Incorporating habitual behavior into Mode choice Modeling in light of emerging mobility services

Document Type

Journal Article

Publication Date


Subject Area

planning - promotion, planning - surveys, ridership - behaviour, ridership - mode choice, ridership - modelling


Emerging mobility, Ridesourcing, Stated-preference survey, Error component model, Habitual behavior, Mobility auxiliary expenses


This paper presents a study in examining potential behavioral changes in light of emerging mobility options through a stated preference (SP) choice experiment. Particular focus was placed on incorporating habitual behavior into the modeling framework. Two parameters were constructed and explored in this study: habits associated with existing modes, and private mobility auxiliary expenses. A heuristic combined index was developed to quantify habitual strength of each mode based on their past behavior frequency and response frequency measures. Private mobility add-on expenses, i.e., parking cost and the time spent to find parking, were also analyzed.

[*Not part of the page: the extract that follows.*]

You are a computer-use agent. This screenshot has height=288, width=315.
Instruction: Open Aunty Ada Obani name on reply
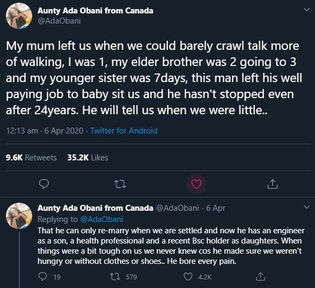pyautogui.click(x=95, y=208)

An error component model was developed to assess the impacts of habitual behavior and private mobility expenses on the propensity to shift from conventional modes (Auto driver, auto passenger, or public transit) to emerging modes (exclusive and shared on-demand services). The model was specifically designed to incorporate both random parameters and nested structure. Results showed that both parameters played significant roles in mobility choice decisions, and that their effects can compete with most of the traditional factors such as personal or trip attributes. Specifically, habits acted as a barrier toward behavioral changes, while the disutility factors associated with private mobility expenses could help break such habits. Market analysis based on habitual pattern and private mobility expense profiles can provide a foundation for better assessment of future travel behavior trends. This also paves the path towards the development of effective strategies in promoting alternative mobility options.